Thomas Hollings had a fleeting relationship with Abbots Langley, working as a game-keeper at Longwood. He had followed in the footsteps of his Father, Edward Hollings, who was also a game-keeper. Thomas was the eldest son of Edward and Sarah Hollings and was born in the summer of 1888 whilst the family was living at the Keeper’s Cottage, Bride Farm, Midgham near Newbury. He had one brother and five sisters. By 1911 Thomas had moved to Wendover, where he was working as a gamekeeper at Cuckoo Hall at Wendover. Sometime after that he moved on to Longwood (shown on modern maps as being between the Bedmond Road and the Ovaltine Egg Farm, and today bisected by the M25 motorway).

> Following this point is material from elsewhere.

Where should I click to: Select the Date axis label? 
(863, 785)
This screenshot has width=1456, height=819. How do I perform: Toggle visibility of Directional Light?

He enlisted at Reading, and gave his address at the time as living in Bracknell. The Soldiers Died in the Great War archive recorded that he died of wounds on 20th July 1916, whilst serving as a Corporal with the 2/4th Princess Charlotte of Wales (Royal Berkshire Regiment).

Thomas was listed for the first time in the Abbots Langley Parish Magazine Roll of Honour in September 1916. In the same edition of the Magazine the Vicar recorded

“Thomas Hollings, Royal Berks, whom many will remember as the obliging and pleasant-spoken under-keeper at Longwood, was killed in action in France on July 19th”

The Commonwealth War Graves Commission, Soldiers Died in the Great War archive, and UK Army Register of Soldiers’ Effects, all recorded that Thomas died of wounds on 20th July 1916. The Berkshires were in action on 19th July near Laventie. The battalion War Diary noted that “the artillery preparation commenced at 11am and the battalion received heavy casualties throughout the day – 38 men were killed, 117 were wounded and 8 suffered shell shock. Relieved by the 2/4 Ox & Bucks at 10.30pm, the Berkshires moved to billets at Rue de la Lys”.

The discrepancy in the date of Thomas’ death was probably explained by his being wounded in action in the engagement on 19th July, and surviving until the next day when he died from his wounds.